Nos extrovertidos e introvertidos, yin e yang


O mundo é feito de introvertidos e extrovertidos, mas até um artista como Bono busca a solidão para compor suas letras.

Jornal Folha de São Paulo - por Kevin Delaney

Liberais e conservadores. Crentes e descrentes. Pássaros da madrugada e corujas. Todos eles causam dores de cabeça uns nos outros. Mas uma das fontes mais comuns de frustração humana é desprezada: o muro de in­compreensão que separa in­trovertidos e extrovertidos.

Como disse Sartre, "o inferno são outras pessoas no café da manhã". A menos que sua visão do in­ferno seja comer com alguém tão perdido nos próprios pensamen­tos que a conversa vacila e morre. No entanto, o consenso parece ser que os introvertidos são me­nosprezados nas sociedades que recompensam os extrovertidos, sociáveis, volúveis e mandões. Pelo menos se acreditarmos nos introvertidos - que tendem a canalizar seus lamentos internos para artigos e livros.

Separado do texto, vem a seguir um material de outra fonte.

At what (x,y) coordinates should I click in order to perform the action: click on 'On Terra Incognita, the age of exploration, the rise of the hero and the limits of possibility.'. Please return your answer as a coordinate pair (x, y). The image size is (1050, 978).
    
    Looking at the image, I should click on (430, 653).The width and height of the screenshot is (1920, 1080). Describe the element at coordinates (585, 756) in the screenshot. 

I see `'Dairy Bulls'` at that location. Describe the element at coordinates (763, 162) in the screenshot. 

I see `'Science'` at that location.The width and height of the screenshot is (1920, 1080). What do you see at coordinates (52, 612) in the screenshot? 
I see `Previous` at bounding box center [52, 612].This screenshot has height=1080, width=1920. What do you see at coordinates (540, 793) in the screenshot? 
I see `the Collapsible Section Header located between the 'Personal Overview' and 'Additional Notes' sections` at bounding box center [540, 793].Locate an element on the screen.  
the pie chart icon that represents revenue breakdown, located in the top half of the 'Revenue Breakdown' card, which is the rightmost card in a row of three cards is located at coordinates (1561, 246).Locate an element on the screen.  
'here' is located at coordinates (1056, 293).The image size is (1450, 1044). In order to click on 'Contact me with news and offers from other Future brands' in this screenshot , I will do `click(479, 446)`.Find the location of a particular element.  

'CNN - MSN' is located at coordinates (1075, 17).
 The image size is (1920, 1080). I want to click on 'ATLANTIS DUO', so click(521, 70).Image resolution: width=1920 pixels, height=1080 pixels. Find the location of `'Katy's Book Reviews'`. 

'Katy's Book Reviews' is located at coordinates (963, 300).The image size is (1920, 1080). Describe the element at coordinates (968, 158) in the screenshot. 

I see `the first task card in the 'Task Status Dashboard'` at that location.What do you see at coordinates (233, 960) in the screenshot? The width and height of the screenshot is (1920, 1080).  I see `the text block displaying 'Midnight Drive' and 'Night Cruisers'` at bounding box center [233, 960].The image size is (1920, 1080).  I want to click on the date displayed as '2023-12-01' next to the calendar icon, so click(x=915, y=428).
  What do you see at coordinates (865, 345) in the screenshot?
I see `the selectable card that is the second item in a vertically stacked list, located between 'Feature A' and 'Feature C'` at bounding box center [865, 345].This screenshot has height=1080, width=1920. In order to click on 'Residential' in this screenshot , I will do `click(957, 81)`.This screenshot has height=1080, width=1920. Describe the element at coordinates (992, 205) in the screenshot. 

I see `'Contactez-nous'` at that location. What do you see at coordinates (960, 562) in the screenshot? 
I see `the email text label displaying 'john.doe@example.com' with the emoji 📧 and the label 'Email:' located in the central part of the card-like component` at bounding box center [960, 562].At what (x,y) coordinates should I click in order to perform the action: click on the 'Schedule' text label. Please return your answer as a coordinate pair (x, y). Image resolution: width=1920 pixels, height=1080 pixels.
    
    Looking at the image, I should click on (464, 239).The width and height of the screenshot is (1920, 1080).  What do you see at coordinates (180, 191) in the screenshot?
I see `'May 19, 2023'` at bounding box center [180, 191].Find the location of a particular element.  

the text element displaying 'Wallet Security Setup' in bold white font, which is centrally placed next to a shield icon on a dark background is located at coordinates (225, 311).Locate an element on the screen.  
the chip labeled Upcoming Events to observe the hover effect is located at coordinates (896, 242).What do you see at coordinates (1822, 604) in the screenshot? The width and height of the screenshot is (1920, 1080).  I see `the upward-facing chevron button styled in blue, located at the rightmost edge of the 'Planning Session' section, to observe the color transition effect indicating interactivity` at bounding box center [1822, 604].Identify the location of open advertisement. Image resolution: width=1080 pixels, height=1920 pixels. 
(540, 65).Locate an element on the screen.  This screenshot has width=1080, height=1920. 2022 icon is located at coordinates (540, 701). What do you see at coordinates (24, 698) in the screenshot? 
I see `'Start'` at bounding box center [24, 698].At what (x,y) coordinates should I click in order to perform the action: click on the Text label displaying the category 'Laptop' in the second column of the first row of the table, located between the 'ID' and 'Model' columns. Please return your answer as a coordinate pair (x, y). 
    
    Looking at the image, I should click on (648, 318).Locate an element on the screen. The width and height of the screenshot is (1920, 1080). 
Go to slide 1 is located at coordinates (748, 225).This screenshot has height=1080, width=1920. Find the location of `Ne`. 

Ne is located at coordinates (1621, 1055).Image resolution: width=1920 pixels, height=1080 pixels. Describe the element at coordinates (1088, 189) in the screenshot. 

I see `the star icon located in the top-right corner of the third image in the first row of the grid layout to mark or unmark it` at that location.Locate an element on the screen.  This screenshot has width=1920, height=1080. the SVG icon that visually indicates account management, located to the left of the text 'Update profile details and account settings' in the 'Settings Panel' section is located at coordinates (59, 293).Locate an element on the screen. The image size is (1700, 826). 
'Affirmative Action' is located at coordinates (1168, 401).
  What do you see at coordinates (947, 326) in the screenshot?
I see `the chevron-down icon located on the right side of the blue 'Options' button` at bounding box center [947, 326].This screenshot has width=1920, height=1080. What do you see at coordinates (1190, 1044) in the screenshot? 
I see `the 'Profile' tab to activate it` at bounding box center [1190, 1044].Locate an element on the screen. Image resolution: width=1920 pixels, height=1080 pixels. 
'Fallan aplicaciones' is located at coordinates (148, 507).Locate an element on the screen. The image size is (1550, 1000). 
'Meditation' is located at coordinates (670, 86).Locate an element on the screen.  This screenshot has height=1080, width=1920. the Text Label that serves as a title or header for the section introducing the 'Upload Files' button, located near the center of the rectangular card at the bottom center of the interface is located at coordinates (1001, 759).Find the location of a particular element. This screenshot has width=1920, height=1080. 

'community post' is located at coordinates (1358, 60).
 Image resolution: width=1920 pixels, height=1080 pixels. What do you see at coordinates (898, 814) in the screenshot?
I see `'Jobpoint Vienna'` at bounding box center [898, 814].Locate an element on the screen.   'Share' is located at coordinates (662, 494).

Jonathan Rauch advertiu os extrovertidos na revista "Atlan­tic Monthly": "Alguém que você conhece, respeita e interage diariamente é um introvertido e você provavelmente está enlou­quecendo essa pessoa". Susan Cain, em seu livro "Quiet: The Power of Intro­verts in a World That Can"t Stop Talking" ["Silêncio: O Poder dos Introvertidos em um Mundo que não Consegue Parar de Falar"], culpa a prepotência, exposição a riscos e atos impensados dos extrovertidos por derrubar o sis­tema financeiro global em 2008.

Escrevendo no "Times", Cain afirmou que com frequência a timidez e a introspecção são tra­tados como distúrbios sociais: "Estudos mostram que classi­ficamos as pessoas que falam mais e mais rápido como mais competentes, amáveis e até mais inteligentes que as pessoas len­tas". Apesar disso, como apon­tou a autora de ciência Winifred Gallagher, "nem E=mc² nem o "Paraíso Perdido" foram criados por um festeiro". Mas tente imaginar um mundo sem extrovertidos irreprimíveis como Bono, Bill Clinton e Steve Jobs, inspirando, divertindo e fazendo as coisas (mesmo que seja necessário um pouco de pre­potência misturada com excesso de comunicabilidade).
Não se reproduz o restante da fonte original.